Na verdade, segundo verificou a médica durante as entrevistas, o problema começa bem antes. “O atendimento pré-natal ainda é deficiente no SUS em Maceió. Por isso, tantas parturientes chegam em situação de risco às maternidades de referência”, ressalta Mércia Lamenha.
Asma exige cuidados prolongados
A pediatra alerta que, com esta deficiência no atendimento clínico pediátrico, fica difícil tratar as crianças com asma. “Atualmente, em Medicina, valorizam-se mais os procedimentos, como cirurgias e exames, do que a clínica, baseada no diálogo do médico com o paciente. Mas só a partir deste atendimento, podemos prevenir doenças mais graves”, diz a médica.
Com relação à asma nos primeiros anos de vida, o atendimento clínico pode evitar o agravamento do quadro. “Existe uma tendência genética que não podemos ainda alterar. Se os pais são asmáticos, o bebê terá tendência a desenvolver o problema. Mas se existe orientação, é possível amenizar e prevenir as crises”, diz Mércia Lamenha.
A pediatra também reforça que o paciente deve ser tratado como um todo, já que a asma é uma doença respiratória com um forte componente emocional. “No tratamento de doenças assim, é preciso investigar as condições de vida do paciente, a situação de moradia e vários outros detalhes que podem interferir no tratamento”.
Mas a médica alerta que até mesmo para atendimento nas crises, a rede de atenção básica em Maceió tem apresentando deficiências. “Quando uma criança ou recém nascido está sibilando, recomendamos o uso de corticóide por inalação. Mas quando as mães correm para os postos de saúde, muitas vezes não encontram a medicação”, denuncia a pediatra.

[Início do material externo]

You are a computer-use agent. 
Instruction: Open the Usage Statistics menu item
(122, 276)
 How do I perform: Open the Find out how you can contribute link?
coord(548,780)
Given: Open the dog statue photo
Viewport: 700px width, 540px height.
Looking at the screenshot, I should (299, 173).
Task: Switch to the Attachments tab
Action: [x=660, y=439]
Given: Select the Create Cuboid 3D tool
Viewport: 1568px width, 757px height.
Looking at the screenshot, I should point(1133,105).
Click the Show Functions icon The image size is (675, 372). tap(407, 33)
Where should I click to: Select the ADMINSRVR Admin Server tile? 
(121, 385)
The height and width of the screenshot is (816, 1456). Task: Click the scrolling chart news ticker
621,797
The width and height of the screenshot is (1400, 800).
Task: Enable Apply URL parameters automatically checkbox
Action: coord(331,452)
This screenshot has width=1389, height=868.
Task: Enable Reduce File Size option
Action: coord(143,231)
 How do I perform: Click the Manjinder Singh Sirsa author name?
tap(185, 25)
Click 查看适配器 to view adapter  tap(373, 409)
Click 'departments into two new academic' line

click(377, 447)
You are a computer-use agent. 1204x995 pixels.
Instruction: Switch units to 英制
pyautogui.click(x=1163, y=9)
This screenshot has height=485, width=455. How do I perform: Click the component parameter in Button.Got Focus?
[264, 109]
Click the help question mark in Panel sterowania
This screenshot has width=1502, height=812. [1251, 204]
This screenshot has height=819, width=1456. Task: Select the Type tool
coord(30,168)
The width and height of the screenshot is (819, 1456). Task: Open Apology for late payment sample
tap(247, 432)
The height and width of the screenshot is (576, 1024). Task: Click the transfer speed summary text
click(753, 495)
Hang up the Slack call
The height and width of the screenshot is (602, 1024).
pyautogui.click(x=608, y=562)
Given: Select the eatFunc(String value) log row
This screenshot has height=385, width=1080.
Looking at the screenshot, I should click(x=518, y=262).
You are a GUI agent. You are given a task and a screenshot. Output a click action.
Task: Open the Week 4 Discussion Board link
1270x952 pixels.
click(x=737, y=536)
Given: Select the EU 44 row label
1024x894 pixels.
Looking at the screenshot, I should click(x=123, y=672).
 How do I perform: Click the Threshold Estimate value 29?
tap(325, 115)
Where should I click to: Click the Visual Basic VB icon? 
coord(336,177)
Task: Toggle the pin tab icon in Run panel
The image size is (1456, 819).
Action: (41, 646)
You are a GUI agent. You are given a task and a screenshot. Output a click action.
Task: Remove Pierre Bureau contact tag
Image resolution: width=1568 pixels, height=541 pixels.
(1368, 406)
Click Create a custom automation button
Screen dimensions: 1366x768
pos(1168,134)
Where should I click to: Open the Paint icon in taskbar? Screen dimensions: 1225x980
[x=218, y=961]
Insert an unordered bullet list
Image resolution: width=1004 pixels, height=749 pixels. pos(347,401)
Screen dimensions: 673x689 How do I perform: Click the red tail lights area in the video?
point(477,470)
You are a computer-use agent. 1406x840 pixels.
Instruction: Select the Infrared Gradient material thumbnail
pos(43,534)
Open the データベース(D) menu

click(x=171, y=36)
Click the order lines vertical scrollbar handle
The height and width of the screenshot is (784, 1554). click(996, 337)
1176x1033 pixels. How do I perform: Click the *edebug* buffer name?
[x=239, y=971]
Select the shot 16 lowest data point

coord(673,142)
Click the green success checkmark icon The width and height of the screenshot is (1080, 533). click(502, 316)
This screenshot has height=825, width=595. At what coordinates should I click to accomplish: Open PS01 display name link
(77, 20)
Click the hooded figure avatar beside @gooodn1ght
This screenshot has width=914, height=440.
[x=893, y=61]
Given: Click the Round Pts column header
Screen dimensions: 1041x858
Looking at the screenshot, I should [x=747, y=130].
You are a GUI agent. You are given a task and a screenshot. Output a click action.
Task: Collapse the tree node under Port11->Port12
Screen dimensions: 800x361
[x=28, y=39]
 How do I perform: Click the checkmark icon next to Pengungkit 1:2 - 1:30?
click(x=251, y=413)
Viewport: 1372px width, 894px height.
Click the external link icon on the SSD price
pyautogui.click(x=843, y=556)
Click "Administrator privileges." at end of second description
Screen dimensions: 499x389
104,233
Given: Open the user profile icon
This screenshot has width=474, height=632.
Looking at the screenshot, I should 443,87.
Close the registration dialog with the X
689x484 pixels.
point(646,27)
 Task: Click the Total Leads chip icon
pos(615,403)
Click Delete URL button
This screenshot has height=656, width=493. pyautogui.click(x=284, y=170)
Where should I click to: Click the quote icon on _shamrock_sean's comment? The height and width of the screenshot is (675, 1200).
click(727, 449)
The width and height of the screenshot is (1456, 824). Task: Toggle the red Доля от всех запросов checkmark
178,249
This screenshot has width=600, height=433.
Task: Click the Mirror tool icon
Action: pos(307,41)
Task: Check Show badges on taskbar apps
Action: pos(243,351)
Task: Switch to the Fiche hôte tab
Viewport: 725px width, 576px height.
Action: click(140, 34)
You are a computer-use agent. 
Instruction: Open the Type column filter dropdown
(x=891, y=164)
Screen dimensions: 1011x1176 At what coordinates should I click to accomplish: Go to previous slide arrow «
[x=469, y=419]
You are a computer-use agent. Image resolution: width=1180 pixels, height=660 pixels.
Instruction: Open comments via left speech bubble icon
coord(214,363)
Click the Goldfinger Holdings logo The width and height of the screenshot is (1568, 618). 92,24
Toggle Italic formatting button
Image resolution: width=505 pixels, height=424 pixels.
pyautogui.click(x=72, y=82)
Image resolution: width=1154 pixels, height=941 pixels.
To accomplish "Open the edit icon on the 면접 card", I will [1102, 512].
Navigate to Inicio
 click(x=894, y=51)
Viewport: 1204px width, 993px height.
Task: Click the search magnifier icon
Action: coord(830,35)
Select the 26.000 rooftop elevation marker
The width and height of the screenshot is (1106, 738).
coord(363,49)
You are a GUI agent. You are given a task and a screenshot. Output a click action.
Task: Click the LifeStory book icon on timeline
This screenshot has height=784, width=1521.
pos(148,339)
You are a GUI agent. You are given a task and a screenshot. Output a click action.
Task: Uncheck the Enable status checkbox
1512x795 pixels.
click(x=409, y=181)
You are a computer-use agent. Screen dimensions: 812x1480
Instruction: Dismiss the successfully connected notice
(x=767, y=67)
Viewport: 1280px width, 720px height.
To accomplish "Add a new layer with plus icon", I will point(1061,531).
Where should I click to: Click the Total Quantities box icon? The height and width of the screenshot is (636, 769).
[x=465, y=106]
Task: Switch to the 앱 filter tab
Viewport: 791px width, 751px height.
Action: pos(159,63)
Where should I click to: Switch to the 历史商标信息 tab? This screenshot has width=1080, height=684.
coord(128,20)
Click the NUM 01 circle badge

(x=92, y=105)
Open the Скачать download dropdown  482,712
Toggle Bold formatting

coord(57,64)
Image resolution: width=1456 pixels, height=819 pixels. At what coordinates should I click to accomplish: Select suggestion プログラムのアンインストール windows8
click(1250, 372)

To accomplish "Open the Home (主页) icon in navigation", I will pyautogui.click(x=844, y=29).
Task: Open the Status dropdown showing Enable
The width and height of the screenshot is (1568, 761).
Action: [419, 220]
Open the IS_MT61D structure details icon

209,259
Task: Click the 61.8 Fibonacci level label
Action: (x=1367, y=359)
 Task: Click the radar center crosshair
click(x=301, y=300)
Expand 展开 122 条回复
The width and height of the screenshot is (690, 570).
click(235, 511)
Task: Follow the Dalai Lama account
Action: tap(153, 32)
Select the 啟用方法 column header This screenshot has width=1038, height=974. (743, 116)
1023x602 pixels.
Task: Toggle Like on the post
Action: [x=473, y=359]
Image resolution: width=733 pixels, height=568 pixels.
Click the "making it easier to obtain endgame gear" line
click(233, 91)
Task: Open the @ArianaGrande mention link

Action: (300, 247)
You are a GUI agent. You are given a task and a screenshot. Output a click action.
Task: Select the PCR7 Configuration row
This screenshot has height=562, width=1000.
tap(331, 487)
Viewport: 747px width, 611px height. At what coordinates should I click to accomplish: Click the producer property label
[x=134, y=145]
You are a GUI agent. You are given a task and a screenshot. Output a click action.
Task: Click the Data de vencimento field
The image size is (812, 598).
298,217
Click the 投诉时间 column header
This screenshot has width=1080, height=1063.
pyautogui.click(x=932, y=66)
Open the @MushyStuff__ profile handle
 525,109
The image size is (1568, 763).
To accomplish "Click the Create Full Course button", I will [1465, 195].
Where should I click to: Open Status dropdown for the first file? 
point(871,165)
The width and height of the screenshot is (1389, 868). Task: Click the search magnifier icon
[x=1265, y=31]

Escolarização das mães interfere no tratamento
Durante a pesquisa, Mércia Lamenha verificou que 40% das crianças analisadas apresentaram chiado ou asma. Destas, 65% mantiveram o problema durante os três primeiros anos de vida. “Para um tratamento prolongado, buscando reduzir os fatores ambientais que provocam crises, a capacidade de seguir as orientações médicas é fundamental, por isso, independente de condições financeiras, a escolarização da mãe faz uma grande diferença”, disse a médica.
Segundo a pesquisa, mães com mais de oito anos de estudo, tem mais facilidade de buscar atendimento médico, seguem as orientações da receita com mais precisão, observam melhor as condições do ambiente, como evitar qualquer coisa que acumule poeira ou provoque umidade,e, principalmente, a escolaridade está relacionada também ao tempo de amamentação. “Conversando com as mães, percebemos que as mais escolarizadas compreendem melhor a necessidade de aleitamento materno exclusivo nos primeiros seis meses de vida, para fortalecer a imunidade do bebê”, ressalta Mércia.
Um alerta para os gestores
A partir da pesquisa e da própria experiência como médica, Mércia Lamenha constata algumas situações que precisam de enfrentamento com ações concretas. “Educação é uma delas. Investir em escolaridade da população é o mesmo que investir em saúde”, diz a médica.
Outra questão: é preciso contratar mais pediatras. Segundo Mércia, o PSF não pode ser a salvação de tudo. “É importante esse atendimento à família, mas é preciso que o próprio clínico geral que vai às residências possa recomendar uma consulta ao pediatra, se constatar que uma criança necessita este atendimento”, analisa a médica.
Por fim, é preciso investir em pesquisas para buscar tratamentos mais eficientes e com menos efeitos colaterais, principalmente para pacientes tão sensíveis quanto os lactentes. “A universidade, num Estado pobre como o nosso, tem esse papel de analisar a realidade e apontar ações para os gestores de saúde, que possam levar à melhoria do atendimento ofertado à população”, conclui a médica.